(Exercise details)
An exact transcription is needed, starting at the line containing "This screenshot has" and running through the last line of the records, with every picture left out.

==== Data records ====

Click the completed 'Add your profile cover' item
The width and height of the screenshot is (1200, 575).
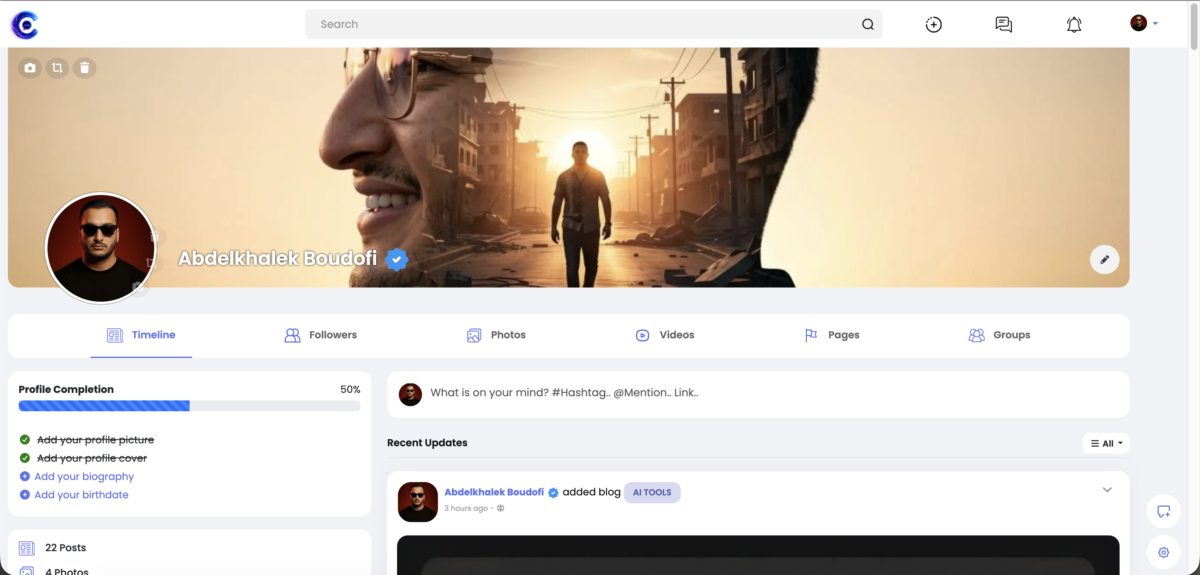(91, 458)
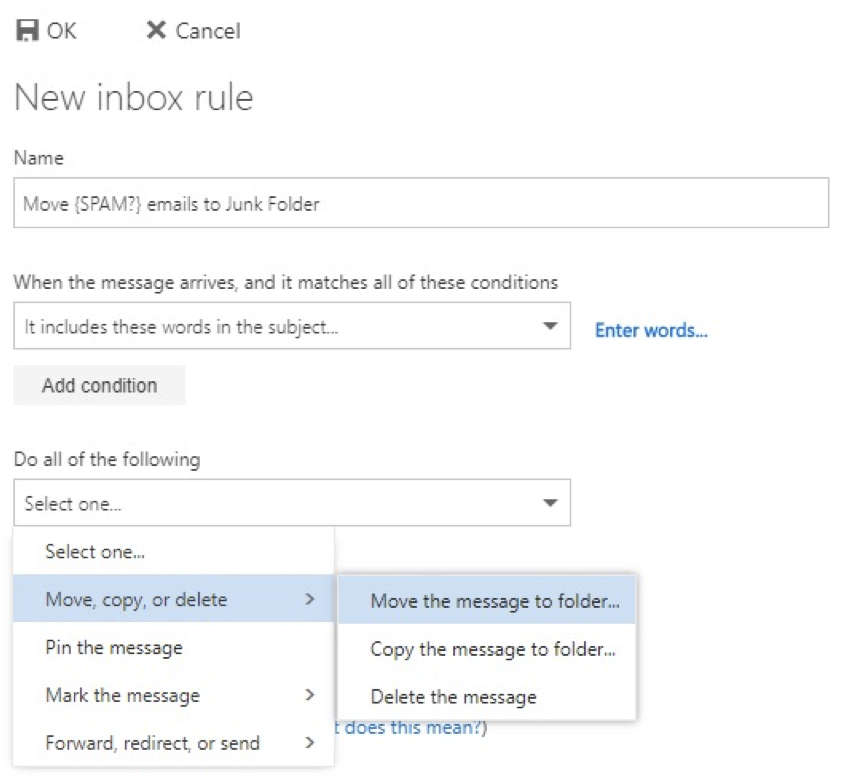The height and width of the screenshot is (780, 844).
Task: Open the 'What does this mean?' link
Action: (x=410, y=728)
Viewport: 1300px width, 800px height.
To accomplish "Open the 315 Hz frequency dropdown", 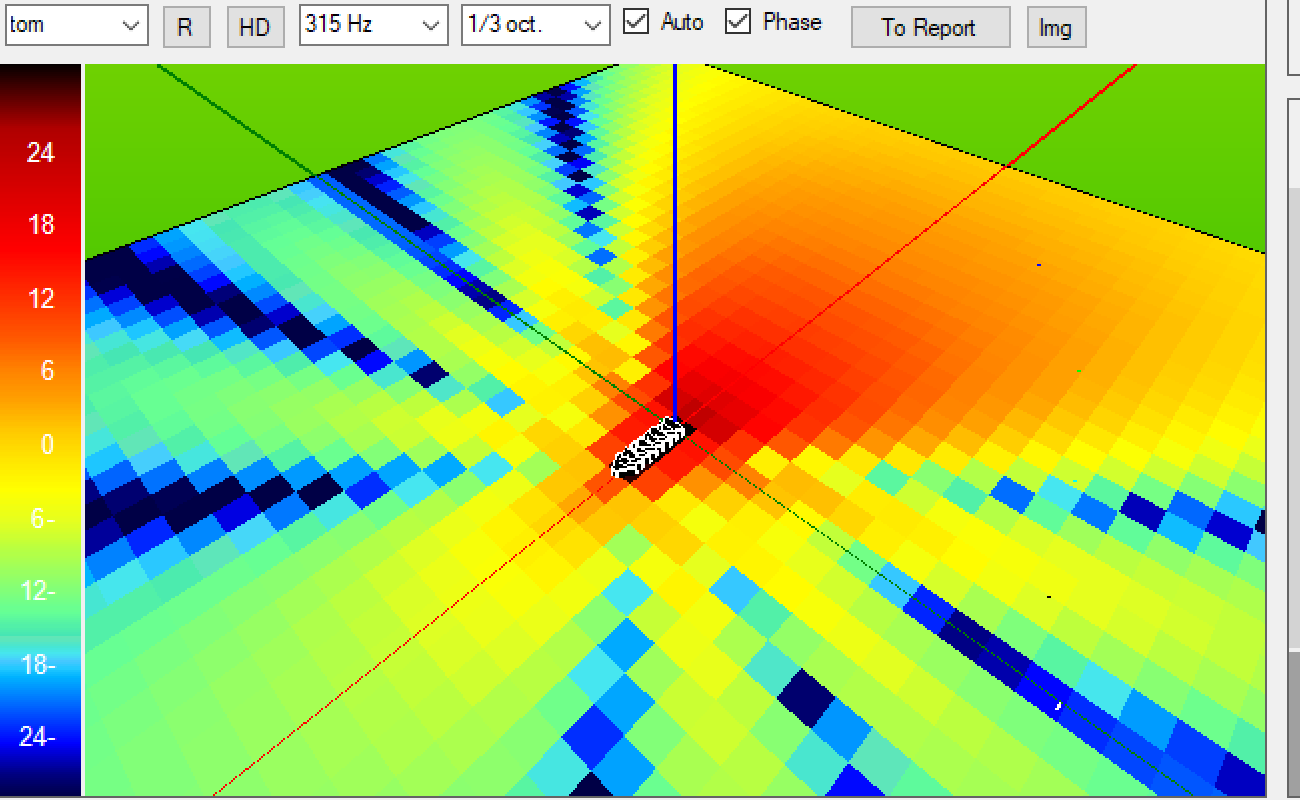I will 432,25.
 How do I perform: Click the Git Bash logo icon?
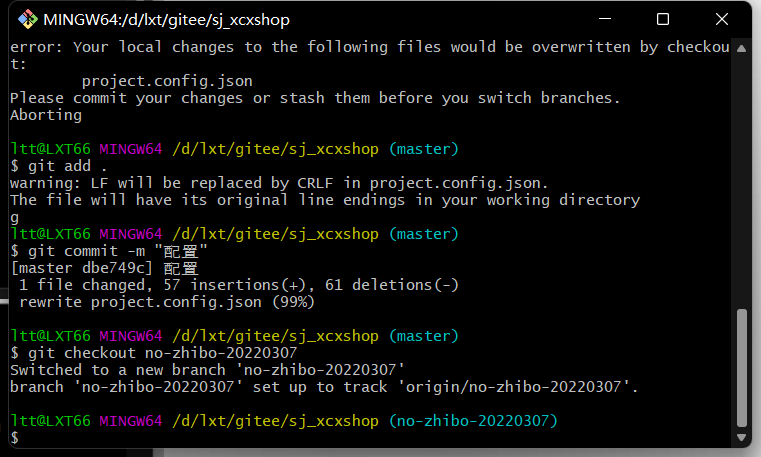(28, 19)
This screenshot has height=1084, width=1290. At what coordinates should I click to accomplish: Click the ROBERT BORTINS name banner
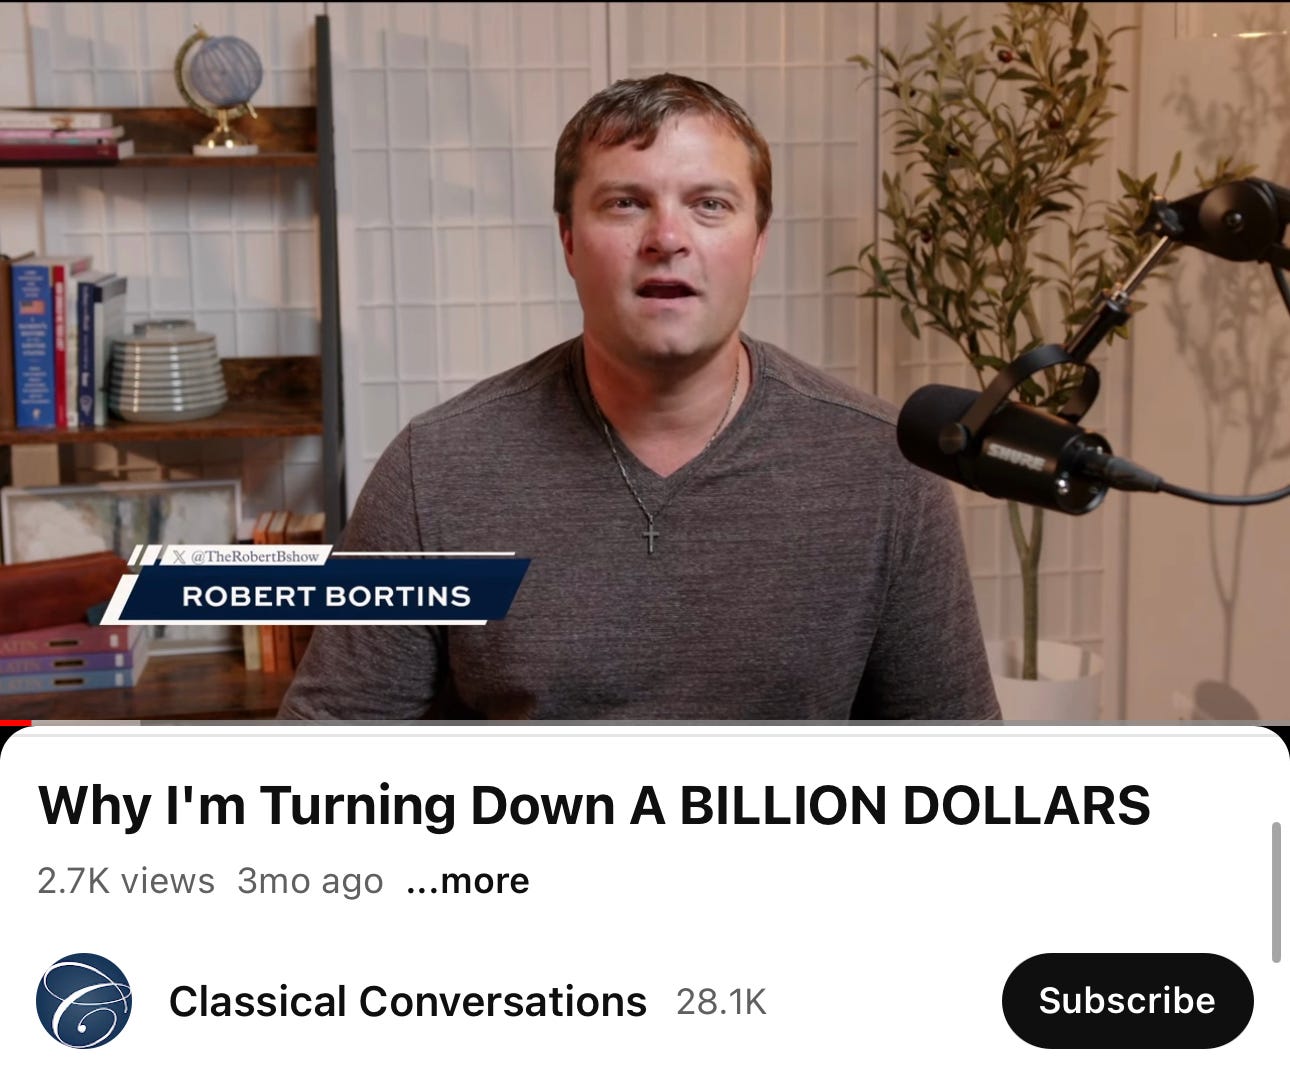326,596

====

(Response to this task)
This screenshot has height=1084, width=1290. At what coordinates should I click to accomplish: Click the ROBERT BORTINS name banner
326,596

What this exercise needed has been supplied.